If you follow a couple of simple steps and tips, getting that handprint will be a breeze.
Stage your subject
Babies are known for making fists, and for putting those fists in their mouths — two things that aren’t compatible with trying to stamp a handprint. But stamping the print while they’re asleep can prevent them from rolling into the paint or splashing it everywhere.
- A bottle of non-toxic fabric paint
- A few paper plates
- A package of baby wipes
- The item or items you want to stamp the print onto
- A piece of cardboard (if the item is fabric)
What to do:
- Set baby down for a nap in an infant carrier, or transfer to carrier once they fall asleep. Place the carrier on the floor or table.
- Spread your supplies around the carrier, all within your reach.
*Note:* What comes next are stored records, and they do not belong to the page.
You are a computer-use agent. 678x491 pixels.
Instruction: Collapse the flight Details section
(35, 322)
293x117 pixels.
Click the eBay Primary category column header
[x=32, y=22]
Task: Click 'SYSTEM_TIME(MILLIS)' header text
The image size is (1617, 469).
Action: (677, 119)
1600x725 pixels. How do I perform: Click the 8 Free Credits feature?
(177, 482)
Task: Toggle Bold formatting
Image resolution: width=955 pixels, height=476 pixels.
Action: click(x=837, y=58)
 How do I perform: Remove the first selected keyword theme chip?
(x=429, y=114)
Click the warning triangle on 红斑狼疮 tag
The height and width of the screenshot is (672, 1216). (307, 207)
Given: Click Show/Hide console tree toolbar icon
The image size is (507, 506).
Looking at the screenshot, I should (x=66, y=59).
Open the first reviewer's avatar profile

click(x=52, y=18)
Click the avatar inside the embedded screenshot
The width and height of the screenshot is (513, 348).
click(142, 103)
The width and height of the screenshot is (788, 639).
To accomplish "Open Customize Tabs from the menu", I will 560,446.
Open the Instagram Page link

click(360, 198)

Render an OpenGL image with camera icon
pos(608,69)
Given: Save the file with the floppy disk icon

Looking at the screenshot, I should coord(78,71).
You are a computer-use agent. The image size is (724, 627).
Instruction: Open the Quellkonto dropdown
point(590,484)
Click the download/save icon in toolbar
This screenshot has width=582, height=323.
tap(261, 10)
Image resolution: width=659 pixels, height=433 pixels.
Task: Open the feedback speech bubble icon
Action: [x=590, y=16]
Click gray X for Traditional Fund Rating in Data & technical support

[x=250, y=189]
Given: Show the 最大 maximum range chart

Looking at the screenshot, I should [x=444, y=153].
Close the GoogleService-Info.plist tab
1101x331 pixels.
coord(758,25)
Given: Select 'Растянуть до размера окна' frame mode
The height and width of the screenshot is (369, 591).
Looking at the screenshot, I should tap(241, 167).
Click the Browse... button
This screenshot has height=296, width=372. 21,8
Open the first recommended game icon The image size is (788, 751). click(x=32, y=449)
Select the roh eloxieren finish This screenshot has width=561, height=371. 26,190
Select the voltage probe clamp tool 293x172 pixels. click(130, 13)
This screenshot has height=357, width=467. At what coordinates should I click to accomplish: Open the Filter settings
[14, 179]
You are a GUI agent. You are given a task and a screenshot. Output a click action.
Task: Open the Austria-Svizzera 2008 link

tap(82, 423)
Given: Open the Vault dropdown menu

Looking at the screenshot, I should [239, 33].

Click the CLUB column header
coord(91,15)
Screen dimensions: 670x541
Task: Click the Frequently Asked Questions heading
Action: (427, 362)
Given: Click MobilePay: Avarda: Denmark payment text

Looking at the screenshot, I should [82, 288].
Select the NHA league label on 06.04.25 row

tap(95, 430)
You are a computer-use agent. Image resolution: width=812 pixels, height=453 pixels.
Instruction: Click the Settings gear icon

- Squirt fabric paint about the size of a large walnut on a paper plate and smear baby’s hand in the paint. Make sure to get paint on each finger, but don’t overload the little hand or else the print will be a smeary mess. Don’t worry if paint gets under nails — it’s non-toxic and will wash off.
- Before pressing baby’s hand onto the item you’re about to embellish, try a test print on a piece of paper or another paper plate. You’ll want to make sure you’ve got the right amount of paint to achieve your desired effect.
- Press the item onto a flattened hand and hold for just a few seconds. It doesn’t take long for the paint to transfer.
- If you’re making more than one baby handprint, you may need to reapply the paint. Just make sure to wipe baby’s palm and fingers clean before switching to a new color.
- If you’re transferring the print onto fabric, stretch it over cardboard to prevent the paint from bleeding through.
Instead of making actual prints of her twins’ hands, Susan L. Carney of Hatboro, PA traced their hands to make templates she could trace onto flower pots, sweatshirts and other items.
“I used paint to fill in the hands and could control the mess and clean-up much easier,” Carney said.
This method also allows you to paint while your baby is sleeping, or is safely in another room. The added bonus to going this route is the templates last forever and can be used to make things later on.